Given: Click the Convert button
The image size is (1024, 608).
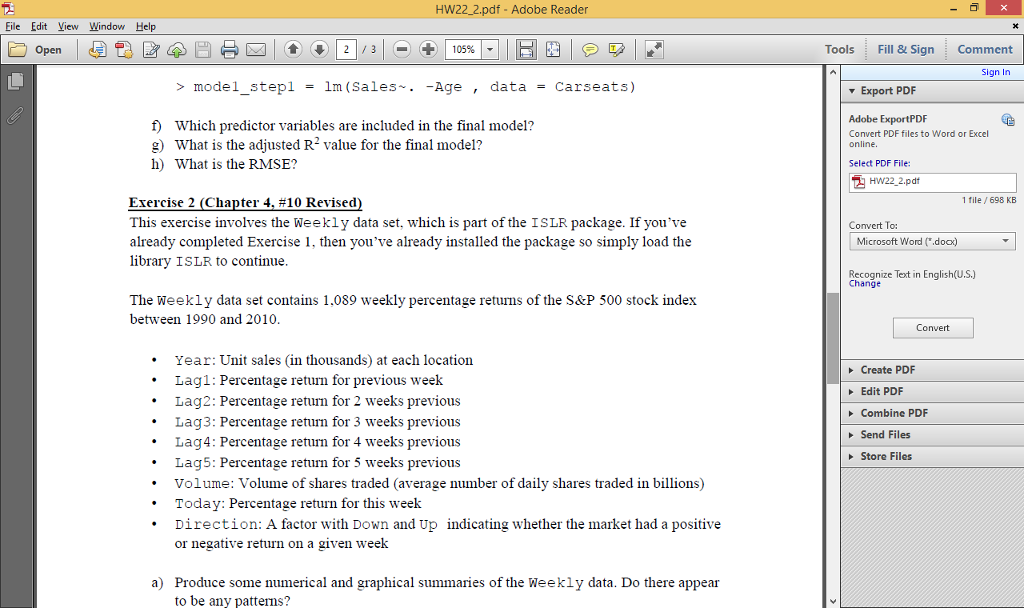Looking at the screenshot, I should tap(932, 327).
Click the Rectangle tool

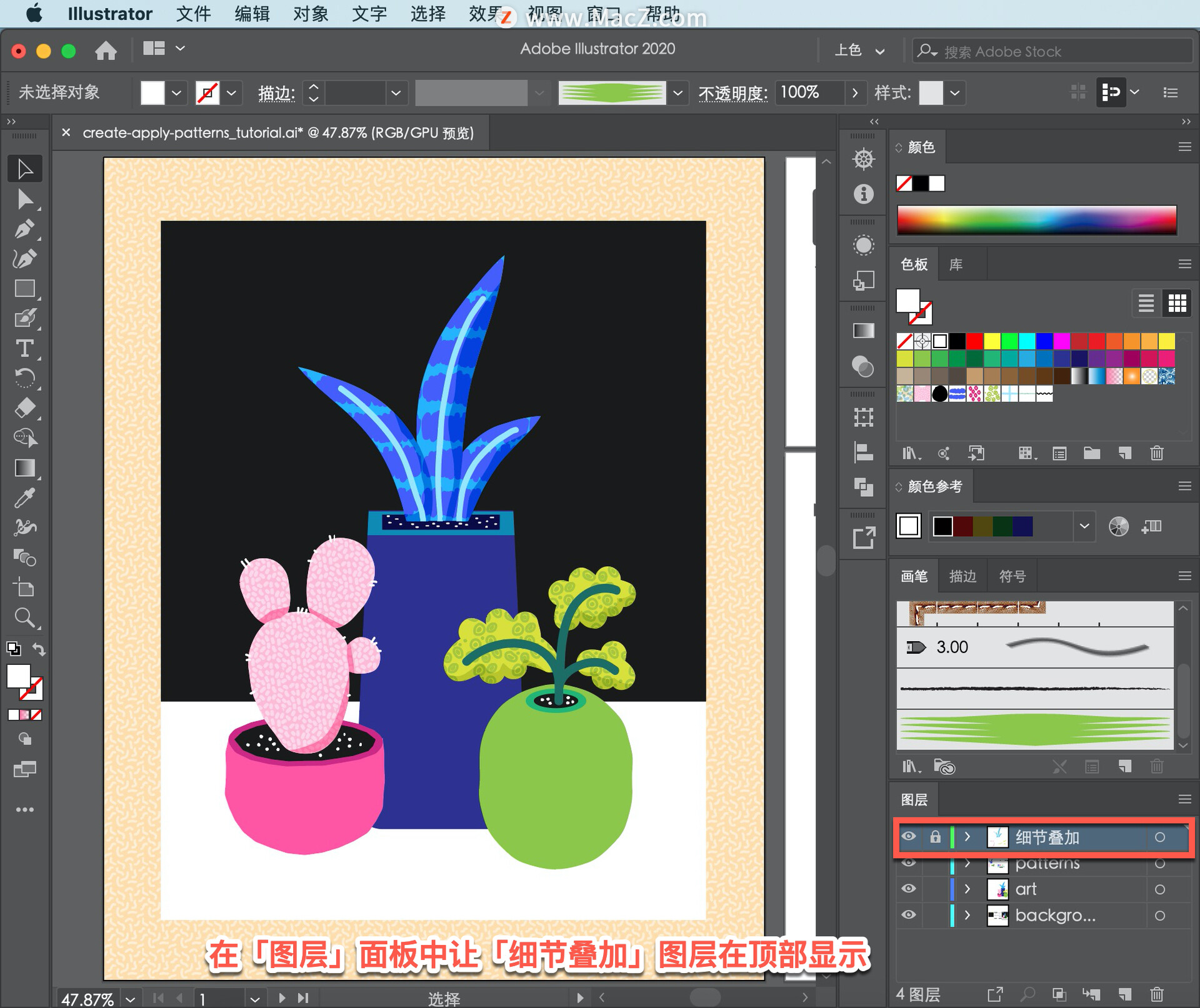[x=24, y=289]
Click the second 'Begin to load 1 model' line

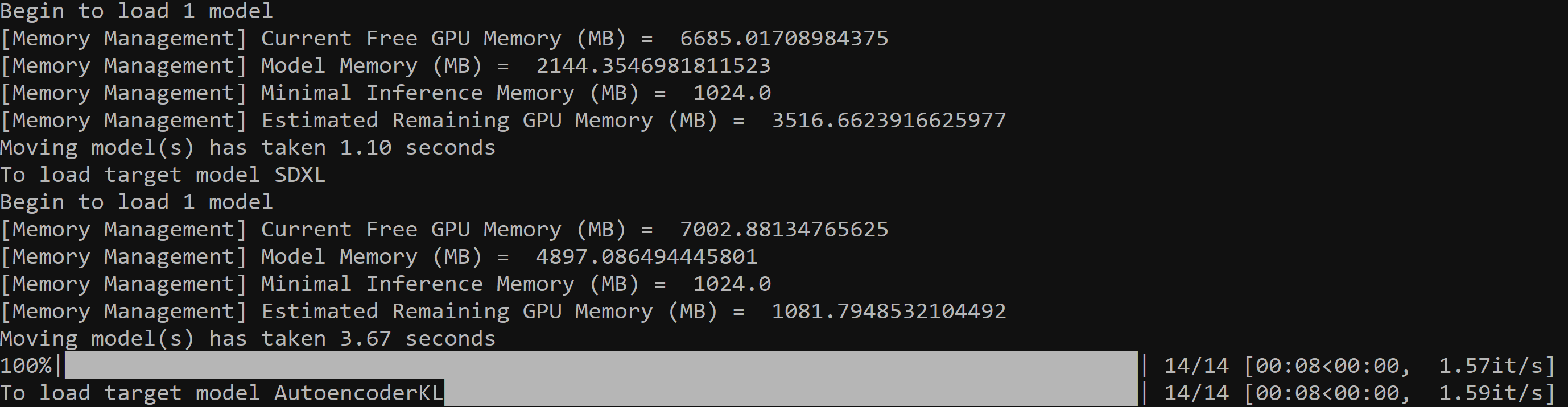(137, 202)
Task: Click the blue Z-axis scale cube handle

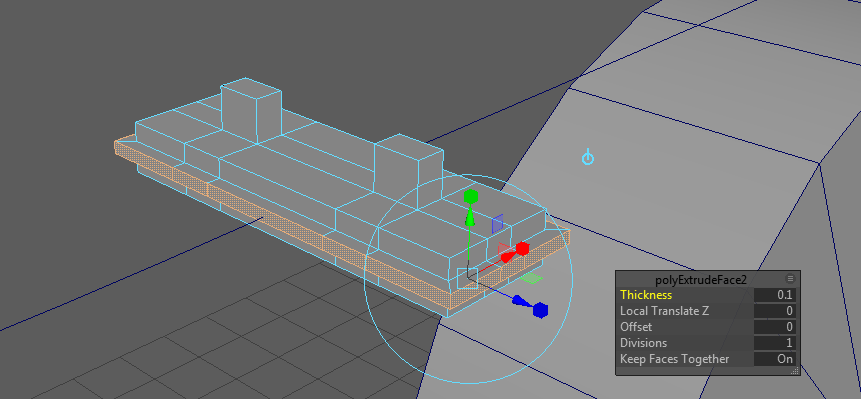Action: (540, 310)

━━━━

[What is needed]
Copy out the data above word for word, omitting the pictures.

[Written response]
Given: Click the Convert button
The image size is (1024, 608).
Looking at the screenshot, I should tap(932, 327).
Click the Rectangle tool

[x=24, y=289]
Click the second 'Begin to load 1 model' line

(137, 202)
Task: Click the blue Z-axis scale cube handle

Action: (540, 310)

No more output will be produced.